Deanna's parents taught her the importance of setting priorities: "Should I spend money on new clothes, or save to buy a new software program later?" That, too, carried over to college. "If students want to spend a semester abroad or in an expensive city like New York , they should save money by spending less on new clothes and eating out," says Deanna, a student at Ohio State. "Whenever I consider buying something, I always think about the opportunity cost."
When Michael Stratford went to orientation at Cornell University , he stopped at the booth of a local bank that was offering a $50 gift card for opening a new account. Michael soon ran through that -- and much more -- by racking up $40 overdraft charges on small purchases. "It was my first parental bailout," he says. To avoid any more, he opened an account at a major national bank with branches both at college and in his hometown so that his parents could make deposits if necessary. But it wasn't necessary; Michael also signed up for text alerts to help him keep track of his balance.
Bank fees are creeping up so pay attention to bank pitches that your student has been getting in the mail to find the best deal.
One of Deanna's older siblings ran up serious credit card debt when she was in school, so Deanna manages her monthly allowance with a checking account and a debit card.
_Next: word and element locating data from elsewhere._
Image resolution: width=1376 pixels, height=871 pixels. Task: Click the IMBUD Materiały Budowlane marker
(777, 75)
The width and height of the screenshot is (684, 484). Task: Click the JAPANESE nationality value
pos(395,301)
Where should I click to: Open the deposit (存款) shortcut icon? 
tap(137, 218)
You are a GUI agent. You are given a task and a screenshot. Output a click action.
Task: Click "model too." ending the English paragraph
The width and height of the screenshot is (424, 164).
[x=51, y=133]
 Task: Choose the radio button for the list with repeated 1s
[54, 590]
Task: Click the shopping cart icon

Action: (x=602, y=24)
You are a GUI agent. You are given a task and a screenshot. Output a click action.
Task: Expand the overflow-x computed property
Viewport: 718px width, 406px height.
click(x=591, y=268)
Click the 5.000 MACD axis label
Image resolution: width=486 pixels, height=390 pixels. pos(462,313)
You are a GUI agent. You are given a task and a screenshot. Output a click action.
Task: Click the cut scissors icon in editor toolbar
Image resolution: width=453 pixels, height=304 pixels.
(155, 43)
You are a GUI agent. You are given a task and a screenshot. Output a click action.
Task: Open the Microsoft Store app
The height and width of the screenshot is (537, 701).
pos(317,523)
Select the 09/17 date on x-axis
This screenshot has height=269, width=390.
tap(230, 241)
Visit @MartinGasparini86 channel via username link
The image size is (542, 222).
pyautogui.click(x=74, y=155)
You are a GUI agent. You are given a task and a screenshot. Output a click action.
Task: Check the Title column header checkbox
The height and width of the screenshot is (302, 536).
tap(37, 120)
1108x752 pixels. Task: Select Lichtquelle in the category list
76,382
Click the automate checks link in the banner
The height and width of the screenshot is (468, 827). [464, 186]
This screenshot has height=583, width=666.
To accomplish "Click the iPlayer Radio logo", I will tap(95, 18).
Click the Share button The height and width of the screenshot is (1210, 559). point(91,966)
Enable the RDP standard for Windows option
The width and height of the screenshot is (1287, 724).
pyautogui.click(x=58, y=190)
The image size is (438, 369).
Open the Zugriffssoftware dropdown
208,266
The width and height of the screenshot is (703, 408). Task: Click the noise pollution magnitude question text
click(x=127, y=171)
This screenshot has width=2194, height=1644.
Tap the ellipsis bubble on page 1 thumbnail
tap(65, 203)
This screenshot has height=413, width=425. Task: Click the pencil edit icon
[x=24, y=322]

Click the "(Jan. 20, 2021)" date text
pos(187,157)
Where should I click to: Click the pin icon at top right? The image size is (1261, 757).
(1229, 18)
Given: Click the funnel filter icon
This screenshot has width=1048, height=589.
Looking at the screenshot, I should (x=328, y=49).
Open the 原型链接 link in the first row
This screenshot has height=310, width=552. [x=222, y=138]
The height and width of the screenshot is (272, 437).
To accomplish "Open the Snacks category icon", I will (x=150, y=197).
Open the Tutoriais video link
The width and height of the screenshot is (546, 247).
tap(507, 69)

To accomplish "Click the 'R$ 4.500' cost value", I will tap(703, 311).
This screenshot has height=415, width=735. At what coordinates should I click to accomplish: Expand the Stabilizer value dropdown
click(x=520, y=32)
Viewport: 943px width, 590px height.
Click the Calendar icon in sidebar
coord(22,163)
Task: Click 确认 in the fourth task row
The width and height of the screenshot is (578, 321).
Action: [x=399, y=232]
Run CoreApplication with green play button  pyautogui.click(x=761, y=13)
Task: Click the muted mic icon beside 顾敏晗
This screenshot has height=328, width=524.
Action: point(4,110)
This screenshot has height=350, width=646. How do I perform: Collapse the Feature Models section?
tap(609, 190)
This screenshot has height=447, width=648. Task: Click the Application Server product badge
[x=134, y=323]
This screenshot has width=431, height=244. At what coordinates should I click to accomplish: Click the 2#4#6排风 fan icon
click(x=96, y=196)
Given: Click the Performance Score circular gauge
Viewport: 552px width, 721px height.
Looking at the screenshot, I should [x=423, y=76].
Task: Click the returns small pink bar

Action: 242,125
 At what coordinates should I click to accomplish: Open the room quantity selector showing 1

Amanda's parents gave her a credit card to pay for food, but she wishes they had made her keep track of her expenses. "They added up way quicker than I realized," says Amanda. "It's easy to get lulled into the mindset of endless money when your parents take care of your credit card."
I've heard this refrain from so many students (and parents) that my advice is to hold off on a credit card until kids have learned how to manage a checking account and can pay their own bills.
Amanda found that her "fun" expenses were higher than she expected, possibly because she went to school in a big city. "You want to do what everyone else is doing as a freshman, but be careful not to overspend just to fit in. It's sort of a balancing act."
Always buy used, advises Michael. That includes everything from books to dorm room furnishings. Don't bring anything but bare necessities and take advantage of yard sales at school after you arrive.